"Hugo, go check what's wrong," one of the thugs said, irritation creeping into his voice. "Probably some short circuit. This place is falling apart anyway."
Hugo grumbled but got to his feet, setting his bottle down. "Told you we should've fixed the wiring," he muttered as he headed for the door. He pulled it open and stepped into the narrow hallway outside.
The light overhead flickered once more.
Then went out.
"Hugo?" the thug inside called. "Don't take all night."
There was no answer.
Only a dull thud—heavy, wet, and final—followed by something scraping slowly across the floor.
Jonathan's wry smile returned, just a little wider this time.
"…Yeah," he said softly. "That's definitely him."
The thug grew cautious. He rose slowly, picked up his gun, and checked the magazine before racking the slide with a sharp click.

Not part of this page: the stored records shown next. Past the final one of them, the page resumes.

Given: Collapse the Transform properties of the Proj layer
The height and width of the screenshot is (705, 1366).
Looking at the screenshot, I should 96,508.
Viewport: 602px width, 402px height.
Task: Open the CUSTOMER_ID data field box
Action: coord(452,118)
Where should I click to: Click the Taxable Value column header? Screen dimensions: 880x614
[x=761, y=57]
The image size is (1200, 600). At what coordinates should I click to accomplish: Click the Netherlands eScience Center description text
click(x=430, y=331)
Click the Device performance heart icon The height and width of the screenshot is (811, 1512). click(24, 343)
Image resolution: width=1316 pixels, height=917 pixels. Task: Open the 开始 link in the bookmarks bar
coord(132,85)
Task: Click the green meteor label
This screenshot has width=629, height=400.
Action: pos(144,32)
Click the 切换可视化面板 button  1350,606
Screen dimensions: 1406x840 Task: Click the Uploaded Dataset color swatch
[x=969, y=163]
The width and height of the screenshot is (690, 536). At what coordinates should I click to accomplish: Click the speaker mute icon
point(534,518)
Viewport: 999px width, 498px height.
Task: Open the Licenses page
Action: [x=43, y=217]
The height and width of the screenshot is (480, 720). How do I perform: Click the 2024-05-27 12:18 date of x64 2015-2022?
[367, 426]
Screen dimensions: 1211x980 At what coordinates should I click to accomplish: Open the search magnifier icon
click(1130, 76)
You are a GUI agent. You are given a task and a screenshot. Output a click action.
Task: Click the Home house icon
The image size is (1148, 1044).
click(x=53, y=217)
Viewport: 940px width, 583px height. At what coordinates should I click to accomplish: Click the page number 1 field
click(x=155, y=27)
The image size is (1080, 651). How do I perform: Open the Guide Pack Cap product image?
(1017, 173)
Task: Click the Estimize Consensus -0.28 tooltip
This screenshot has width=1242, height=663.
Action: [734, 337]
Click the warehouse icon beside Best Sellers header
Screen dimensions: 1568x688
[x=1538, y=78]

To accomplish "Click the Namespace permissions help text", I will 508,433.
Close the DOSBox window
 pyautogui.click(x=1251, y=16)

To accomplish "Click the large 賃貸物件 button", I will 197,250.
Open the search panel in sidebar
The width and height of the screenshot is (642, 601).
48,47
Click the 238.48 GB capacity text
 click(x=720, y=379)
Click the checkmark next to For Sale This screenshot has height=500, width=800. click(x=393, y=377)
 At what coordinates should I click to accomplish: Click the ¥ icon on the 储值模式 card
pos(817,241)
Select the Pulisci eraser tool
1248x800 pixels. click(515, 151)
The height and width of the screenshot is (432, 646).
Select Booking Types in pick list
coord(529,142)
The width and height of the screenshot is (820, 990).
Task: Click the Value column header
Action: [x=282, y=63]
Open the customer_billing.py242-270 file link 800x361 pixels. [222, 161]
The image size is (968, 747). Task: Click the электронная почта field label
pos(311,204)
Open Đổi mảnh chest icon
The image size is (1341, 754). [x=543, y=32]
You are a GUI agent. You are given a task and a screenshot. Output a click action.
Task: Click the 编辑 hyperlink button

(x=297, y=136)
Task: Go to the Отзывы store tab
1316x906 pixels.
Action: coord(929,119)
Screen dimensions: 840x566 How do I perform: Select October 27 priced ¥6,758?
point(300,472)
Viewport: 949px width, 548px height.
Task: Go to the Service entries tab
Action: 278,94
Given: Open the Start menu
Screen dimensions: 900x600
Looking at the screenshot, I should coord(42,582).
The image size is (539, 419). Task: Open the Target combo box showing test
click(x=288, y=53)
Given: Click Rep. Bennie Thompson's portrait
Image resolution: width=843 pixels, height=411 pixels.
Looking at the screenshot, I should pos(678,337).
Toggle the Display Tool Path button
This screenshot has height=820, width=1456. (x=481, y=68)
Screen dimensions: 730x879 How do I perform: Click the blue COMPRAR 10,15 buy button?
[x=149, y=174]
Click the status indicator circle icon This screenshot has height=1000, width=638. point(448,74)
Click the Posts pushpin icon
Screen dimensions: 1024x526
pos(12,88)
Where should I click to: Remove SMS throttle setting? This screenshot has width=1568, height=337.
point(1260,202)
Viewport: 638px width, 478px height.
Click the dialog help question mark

He moved slowly, every step measured, the barrel trained on the doorway.
"Don't mess with me, Hugo," he muttered. "This isn't funny."
The light flicked on.
What he saw made his stomach drop.
Hugo was pinned upright against the wall just outside the door, feet barely touching the floor. A thick iron rod had been driven straight through his open mouth and into the stone behind him, locking his head in place.
Blood ran down his chin in slow, uneven lines, dripping onto the floor. His eyes were wide, glassy, frozen in shock.
For half a second, the thug couldn't even breathe.
"…What the fuck?"
The thug took an uneasy step back, eyes fixed on the body pinned outside the door. His grip tightened on the gun.
Then a calm voice cut through the room.
"Jonathan," it said mildly, "care to explain why this keeps happening? Did you get yourself into trouble again?"
Jonathan blinked. The fear snapped away, replaced by relief. He looked up—and there Daniel was, standing beside him, expression faintly annoyed, as if he'd arrived late to a tedious appointment.
"Oh thank God," Jonathan breathed. "I told them. I really told them."
The thug spun toward Daniel, rage flaring as panic set in. "Who the fuck are you?" he shouted, raising the gun.
Daniel didn't even look at him.
"You know," Daniel said conversationally, eyes still on Jonathan, "your kidnapping caused me a great deal of inconvenience. If you hadn't been grabbed, I wouldn't have had to rush back like this."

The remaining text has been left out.